Field system, Burtown Big, Co. Kildare
Co. Kildare |
Ritual/Ceremonial
Somewhere beneath the fields of Burtown Big in County Kildare, a ghost landscape lies just below the plough line, invisible to anyone walking the ground but startlingly legible from the air. An aerial photograph captured a pattern of cropmarks, the subtle variations in crop colour and growth that betray buried features beneath, revealing a co-axial field system: a series of broadly parallel linear fosses, or ditches, laid out in a disciplined, roughly aligned arrangement that once divided the land into long, organised strips.
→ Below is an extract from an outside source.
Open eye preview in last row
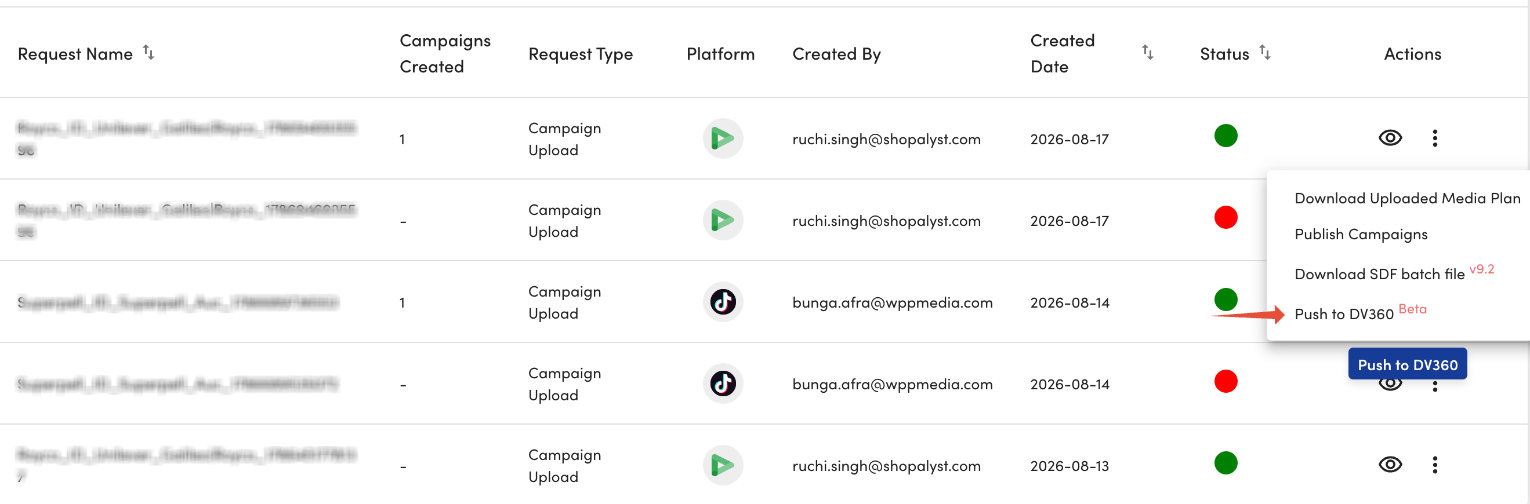 1390,464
Co-axial field systems are among the more intriguing signatures of early land management in Ireland and Britain. Unlike the irregular, piecemeal enclosures that accumulate over centuries of ad hoc farming, co-axial systems suggest a single episode of deliberate, coordinated planning, with boundaries set out in relation to one another along a common axis. The Burtown Big example carries an additional detail that makes it more than a routine agricultural remnant: integrated within the field system is a curvilinear enclosure, the rounded outline that in the Irish archaeological record typically signals a settlement of some kind, a ringfort or an earlier predecessor. The fact that it sits within the field layout rather than cutting across it raises the possibility that the enclosure and the surrounding field boundaries were conceived together, or at least that whoever lived within the enclosure was the same community that worked the divided land around it.